Certainly, the job is not for the faint of heart either, with controllers facing intense pressure day in and day out, with the core aspects of the job requiring constant staring at monitors and computer screens. Often, controllers can work up to ten-hour days, six days a week, which might not sound like a ridiculous amount of overtime, but that adds up in the conditions they work in.
The past few years have been excruciatingly difficult for those working the towers. Staffing cuts in the wake of the pandemic have left many towers chronically and dangerously understaffed. This is even true at large airports like Newark Liberty (EWR), where, over the summer, United faced an operation meltdown because of controller shortages, among other weather-related issues.
While the U.S. airspace is some of the safest in the world, this year has been historically unsafe for the industry in the U.S. By the end of FY2023 on September 30, the FAA had documented 503 "significant" air traffic control lapses, which is 65% more than the previous fiscal year. Remember all the close calls at airports around the country? Those largely aren't coincidences either, with controllers far more mistake-prone as they work longer hours.

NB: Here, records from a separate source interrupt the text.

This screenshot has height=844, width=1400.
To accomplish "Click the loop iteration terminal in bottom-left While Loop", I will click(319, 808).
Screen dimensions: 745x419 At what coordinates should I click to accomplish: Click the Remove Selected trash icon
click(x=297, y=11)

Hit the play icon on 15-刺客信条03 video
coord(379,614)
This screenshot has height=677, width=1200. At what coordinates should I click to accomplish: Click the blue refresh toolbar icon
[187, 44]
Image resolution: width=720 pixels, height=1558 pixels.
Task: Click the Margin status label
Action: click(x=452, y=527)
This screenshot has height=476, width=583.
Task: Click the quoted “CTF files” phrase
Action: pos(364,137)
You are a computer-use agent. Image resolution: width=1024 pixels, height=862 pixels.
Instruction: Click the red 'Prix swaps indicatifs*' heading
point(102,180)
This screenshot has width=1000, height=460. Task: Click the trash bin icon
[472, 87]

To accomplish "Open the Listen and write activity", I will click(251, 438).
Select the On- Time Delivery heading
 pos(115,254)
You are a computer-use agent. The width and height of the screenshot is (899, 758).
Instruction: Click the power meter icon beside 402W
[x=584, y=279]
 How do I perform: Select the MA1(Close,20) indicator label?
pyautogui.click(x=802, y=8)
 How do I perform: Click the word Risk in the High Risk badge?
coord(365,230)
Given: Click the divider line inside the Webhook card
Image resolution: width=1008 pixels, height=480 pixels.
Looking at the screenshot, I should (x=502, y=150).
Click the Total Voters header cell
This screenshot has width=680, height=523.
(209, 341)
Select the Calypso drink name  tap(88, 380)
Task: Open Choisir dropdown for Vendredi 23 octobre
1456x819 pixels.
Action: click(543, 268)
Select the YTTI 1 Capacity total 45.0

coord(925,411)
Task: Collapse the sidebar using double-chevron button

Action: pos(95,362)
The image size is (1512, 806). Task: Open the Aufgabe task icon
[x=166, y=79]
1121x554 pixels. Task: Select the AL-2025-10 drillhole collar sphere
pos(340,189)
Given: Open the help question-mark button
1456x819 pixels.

Indeed, controllers are speaking out and admitting that fatigue has often led to poor decision-making. Worse, some even predict that deadly crashes are inevitable as a result of chronic problems in towers around the country. Many controllers stay in the job for the high salary and ability to earn more money working overtime, but those benefits aren't without consequence.
Mental and physical health challenges can become serious obstacles, particularly since any treatment of them could jeopardize one's ability to work and earn a salary. Many, in turn, have opted to quit because of their issue and seeing others make serious errors. The FAA expects that around 10% of the entire controller workforce in the country will leave this year, posing major concerns for the workforce next year.
The easiest solution to controllers' challenges would be hiring more controllers. Demand for the job, after all, isn't low like it has been for pilots in the past, but the onboarding and training process often hasn't been quick enough to cope with the more frequent waves of resignations and retirements.
Many controllers fail in training, and the FAA often lacks money to make significant improvements. This isn't a new problem—it has been persistent since the controller strike under the Reagan administration—and will require major financial and training overhauls to see improvements. Those improvements might be needed now more than ever.
This crisis is only getting worse. More controllers are sleeping on the job as they struggle to adapt to an overworked livelihood. Violence between employees is becoming the standard as mental health problems rise to the forefront. Alcoholism is significantly affecting controllers' behavior as workers turn to booze to cope with their work struggles.
The crisis is real, and pessimism is growing. Solutions are available and potentially feasible, but until the public becomes more broadly aware of the issues controllers face on a human level and declines in safety and flight punctuality, the crisis may not be of a great enough magnitude to affect widespread change.